The cost of borrowing headed higher yesterday and drove the stock market down sharply.

Yields on the 10-year Treasury note — a key benchmark that influences nearly all long-term interest rates, including home mortgages — hit a five-year high, climbing to 5.248 percent yesterday, up from 5.154 percent late Monday as investors sold off notes and bonds.

Treasury yields, which have been rising steadily since the end of April and have started to weigh on the stock market, quashed an early afternoon stock rally. The Standard & Poor’s 500-stock index, a broad gauge of the market, closed down 1.07 percent, or 16.12 points, to 1,493 points; and the Dow Jones industrial average dropped 1 percent, or 129.95, to 13,295.01 points.
First, a little perspective. Yes, the rise in long-term interest rates in recent weeks has been fairly impressive. But as the following chart illustrates, this sell-off in the bond market is not much different (so far) from a number of previous short-lived surges in interest rates, and could just as easily be reversed over the coming months. In the grand scheme of things, long-term interest rates in the US are still substantially below where they were during the last economic expansion.



That said, there are a couple of interesting things to note about the current phenomenon. First of all, the recent rise in long-term rates - together with a bit of a fall recently in short-term rates - means that the yield curve has abruptly become "un-inverted". In other words, short-term interest rates are now no longer higher than long-term rates, in contrast to the situation for most of the past year. There are a number of different possible interpretations for this change, including the possibly contradictory beliefs that the Fed is soon going to have to start reducing interest rates to prop up economic growth, or that the economy is poised for a rebound that would increase the demand for loanable funds.

A second point of interest is that the current run-up in long-term interest rates is entirely due to a rise in real interest rates, rather than a rise in inflation expectations. Using the 10-year inflation-indexed bond to serve as an estimate of the real interest rate, we can estimate inflation expectations as the difference between that real interest rate and the nominal bond yield (a procedure that has a few minor problems with it due to liquidity issues in the TIPS market, etc., but one that still conveys the general idea). Doing that reveals that financial market participants still (on average) expect inflation over the next 10 years to be in the neighborhood of 2.3%-2.5% - right where those expectations have been for years. The real interest rate, on the other hand, has jumped by almost three-quarters of a percentage point in the past few weeks, as the following chart shows.

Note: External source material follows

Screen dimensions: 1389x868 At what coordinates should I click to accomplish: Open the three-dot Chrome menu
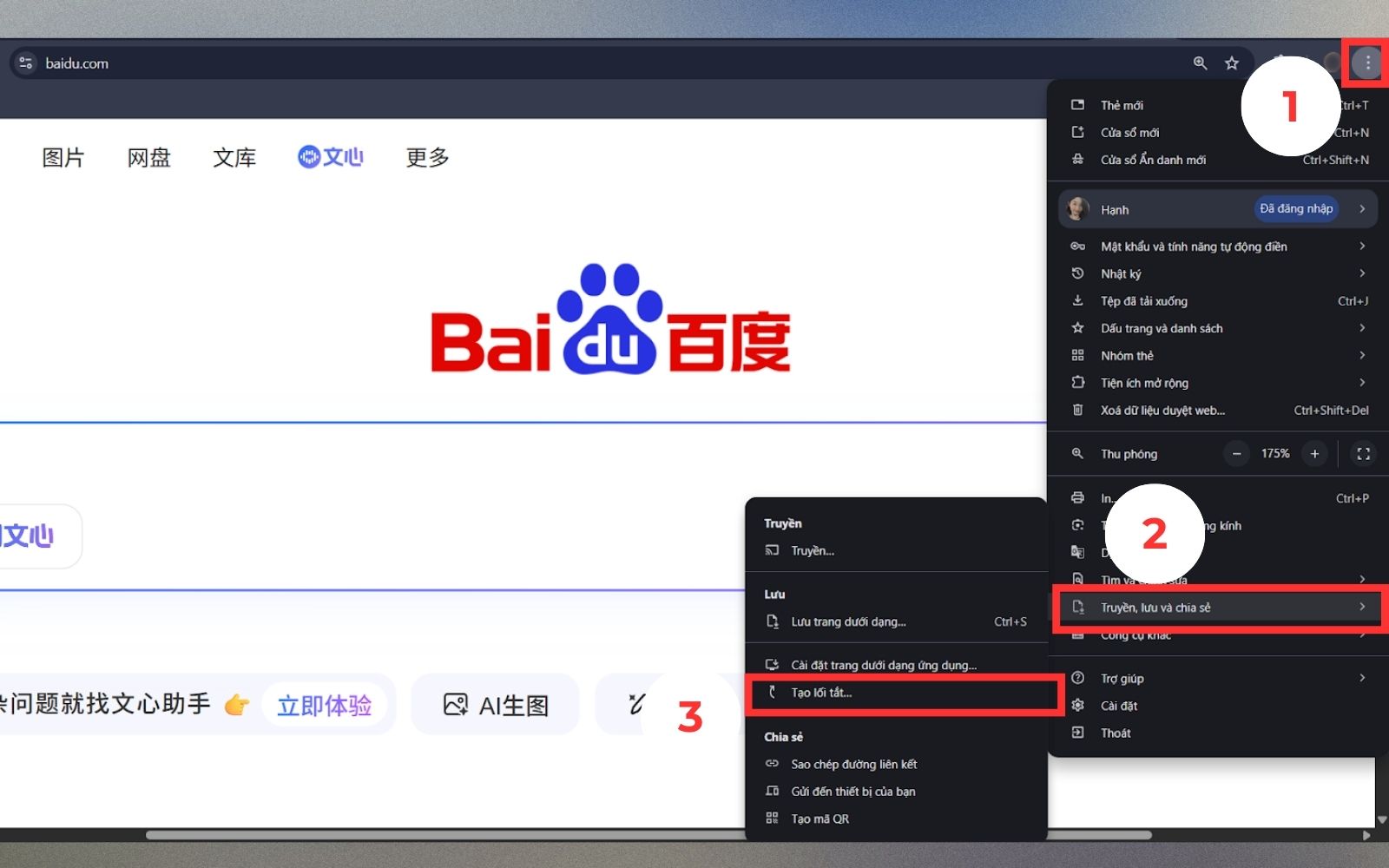tap(1365, 62)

One big question on a lot of people's minds is how big the China factor may be. If this movement in US interest rates is indeed being driven largely by concerns about China's economy, then this could be an important moment in US financial history, i.e. the point in time when we really started seeing China's direct influence on US interest rates. Of course, given how difficult to gauge why financial market participants are doing the things that they're doing, we may never know for sure if that's the case.